Half of those business tycoons gathered bought Mr. Roosevelt’s argument, and they agreed to his proposition. Mr. Roosevelt then went and did something unprecedented in the US, and what he did was to take money from the rich, taxing them very highly and borrowing what he didn’t tax from them, basically telling them that they had no other choice. He used this money first to create the Social Security system, which suddenly offered a safety net for all American families. It was as if Mr. Roosevelt had said, “You’re elderly, you’re 65 years of age and older, so I’m gonna give you a check, a government Social Security check every month for the rest of your lives.” Second, Mr. Roosevelt created an unemployment compensation system for the first time. If you lost your job through no fault of your own, the government would give you a check every week for a year or two to help you through until you found new employment. Third, he instituted a minimum wage. We never had that before in America, just like we never had a Social Security system before or unemployment compensation. Suddenly, if you had a job, you couldn’t be paid below a certain amount because it was indignant for you and indignant for society to treat people this way — what an idea! Finally, with his massive government hiring program, it was as if Roosevelt told the American people, “If the private capitalists of this country can’t or won’t hire millions of Americans who only ask for a job, then I will, as president.” And he did this. He hired roughly 15 million people between 1934 and 1941.

The American working class could not believe what they had accomplished through the alliance of the Communists, the Socialists, and the unions. They had pressured a president to tax the rich and the corporations in order to provide a vast program of help and support to working men and women, the working class. And the working class made a commitment: this is our guy, Mr. Roosevelt. And so they turned to his party, the Democratic Party, and said, “This is the party of the working class, and we’re gonna support you.” How powerful was this support of the working class? Well, let’s see: Mr. Roosevelt was president four times. He was reelected three times, that is, by overwhelming support of the American working class. The working class became the Democratic Party, and the Democratic Party became it.

It’s an extraordinary story, and it’s when the politics of this country were shaped in a profound way. The role of the Democratic Party and of Roosevelt was simple. Capitalism as a system, if left in the hands of private enterprises, capitalists, and big corporations, can and will blow itself up and produce catastrophes like the Great Depression. The only way to manage that, to prevent such catastrophes from happening over and over again, is to bring the government in through a massive intervention of an ongoing sort, like Social Security, unemployment compensation, minimum wage legislation, and federal jobs, when the private sector can’t provide a living wage to everybody who needs and wants one. What a commitment! And who’s to pay for it? Big business and the rich.

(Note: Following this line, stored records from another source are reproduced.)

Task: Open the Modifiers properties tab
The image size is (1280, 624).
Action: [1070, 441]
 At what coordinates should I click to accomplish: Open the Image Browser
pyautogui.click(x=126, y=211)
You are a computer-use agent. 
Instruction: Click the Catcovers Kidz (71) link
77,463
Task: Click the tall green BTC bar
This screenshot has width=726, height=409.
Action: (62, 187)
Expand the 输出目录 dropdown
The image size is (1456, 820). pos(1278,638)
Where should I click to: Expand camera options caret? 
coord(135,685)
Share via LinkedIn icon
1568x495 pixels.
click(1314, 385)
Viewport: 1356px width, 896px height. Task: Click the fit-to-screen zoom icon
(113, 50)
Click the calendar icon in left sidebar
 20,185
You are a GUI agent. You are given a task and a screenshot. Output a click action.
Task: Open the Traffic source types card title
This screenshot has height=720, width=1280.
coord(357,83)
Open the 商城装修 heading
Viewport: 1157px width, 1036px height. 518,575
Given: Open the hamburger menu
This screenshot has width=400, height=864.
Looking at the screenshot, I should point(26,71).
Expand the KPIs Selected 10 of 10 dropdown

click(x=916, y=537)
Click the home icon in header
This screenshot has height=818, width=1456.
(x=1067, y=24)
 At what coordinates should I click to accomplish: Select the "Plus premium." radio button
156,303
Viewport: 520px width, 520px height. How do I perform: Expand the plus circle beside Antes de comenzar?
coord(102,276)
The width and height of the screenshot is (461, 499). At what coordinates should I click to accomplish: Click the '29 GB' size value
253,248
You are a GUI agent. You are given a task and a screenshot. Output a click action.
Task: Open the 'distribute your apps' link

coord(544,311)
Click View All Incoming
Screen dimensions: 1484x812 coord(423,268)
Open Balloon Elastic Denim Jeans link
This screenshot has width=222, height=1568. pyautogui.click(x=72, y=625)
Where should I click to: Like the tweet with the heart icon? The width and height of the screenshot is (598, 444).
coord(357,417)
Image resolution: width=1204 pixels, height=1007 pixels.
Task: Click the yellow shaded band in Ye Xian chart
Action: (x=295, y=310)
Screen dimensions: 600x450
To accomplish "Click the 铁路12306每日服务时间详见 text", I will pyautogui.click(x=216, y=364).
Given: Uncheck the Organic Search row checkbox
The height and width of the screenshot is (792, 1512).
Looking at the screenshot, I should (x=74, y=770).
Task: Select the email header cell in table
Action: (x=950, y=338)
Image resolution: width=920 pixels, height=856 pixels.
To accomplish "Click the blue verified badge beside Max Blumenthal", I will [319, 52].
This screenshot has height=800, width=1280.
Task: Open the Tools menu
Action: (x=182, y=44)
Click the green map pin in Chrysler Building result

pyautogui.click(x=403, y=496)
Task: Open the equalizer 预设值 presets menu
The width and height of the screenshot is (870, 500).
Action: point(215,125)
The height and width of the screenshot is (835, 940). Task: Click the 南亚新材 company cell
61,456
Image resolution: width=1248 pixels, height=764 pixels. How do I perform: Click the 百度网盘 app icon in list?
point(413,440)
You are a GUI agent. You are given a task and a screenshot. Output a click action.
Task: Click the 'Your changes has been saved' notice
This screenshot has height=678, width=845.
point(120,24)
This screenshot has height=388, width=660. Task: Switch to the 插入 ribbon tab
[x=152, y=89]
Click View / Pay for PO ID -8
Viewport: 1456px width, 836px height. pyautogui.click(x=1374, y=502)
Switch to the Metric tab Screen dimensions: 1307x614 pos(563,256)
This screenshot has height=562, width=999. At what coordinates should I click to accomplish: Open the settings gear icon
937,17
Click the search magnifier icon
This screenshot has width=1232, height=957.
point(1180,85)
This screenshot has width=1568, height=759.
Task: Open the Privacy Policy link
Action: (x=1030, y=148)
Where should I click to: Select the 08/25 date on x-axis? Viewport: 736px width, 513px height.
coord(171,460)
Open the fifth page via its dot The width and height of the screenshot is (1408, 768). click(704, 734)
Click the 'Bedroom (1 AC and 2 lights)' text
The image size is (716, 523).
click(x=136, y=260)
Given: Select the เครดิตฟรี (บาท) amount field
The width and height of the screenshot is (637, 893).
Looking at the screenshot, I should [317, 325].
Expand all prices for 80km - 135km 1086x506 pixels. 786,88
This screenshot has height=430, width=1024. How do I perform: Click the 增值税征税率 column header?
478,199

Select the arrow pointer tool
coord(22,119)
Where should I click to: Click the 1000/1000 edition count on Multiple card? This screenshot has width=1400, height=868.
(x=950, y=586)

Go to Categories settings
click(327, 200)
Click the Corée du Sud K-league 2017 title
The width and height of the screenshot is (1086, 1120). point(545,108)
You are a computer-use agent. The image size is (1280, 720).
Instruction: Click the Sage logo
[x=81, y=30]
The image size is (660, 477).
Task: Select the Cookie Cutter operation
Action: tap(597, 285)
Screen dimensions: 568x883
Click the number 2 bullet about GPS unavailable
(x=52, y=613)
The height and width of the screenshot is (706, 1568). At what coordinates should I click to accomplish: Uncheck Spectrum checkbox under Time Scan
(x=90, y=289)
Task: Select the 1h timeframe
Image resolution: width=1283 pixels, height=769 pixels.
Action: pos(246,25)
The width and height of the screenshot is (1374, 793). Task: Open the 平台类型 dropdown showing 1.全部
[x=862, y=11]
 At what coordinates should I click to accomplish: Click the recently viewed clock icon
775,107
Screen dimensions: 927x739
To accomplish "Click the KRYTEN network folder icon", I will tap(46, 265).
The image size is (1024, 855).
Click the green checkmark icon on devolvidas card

That set the tone for what the Democratic Party did, but it also set the tone for what the business community would do next. Confronted by a massive defeat, they had to pay. They had to pay taxes like they had never paid before to fund a program of helping the mass of people. They had been made out to be the problems of our society, the “robber barons,” who cared only for profits and not for the well-being of the American people. Capitalism had given itself a black eye, and the Democratic Party pointed at it and said, “Never again!” The business community was horrified. Would they have to pay high taxes forever in this system? Would they not be on top of it? Would they be held responsible forever? “No!” they said, and the rest of this story relates how American politics were changed after Mr. Roosevelt was gone.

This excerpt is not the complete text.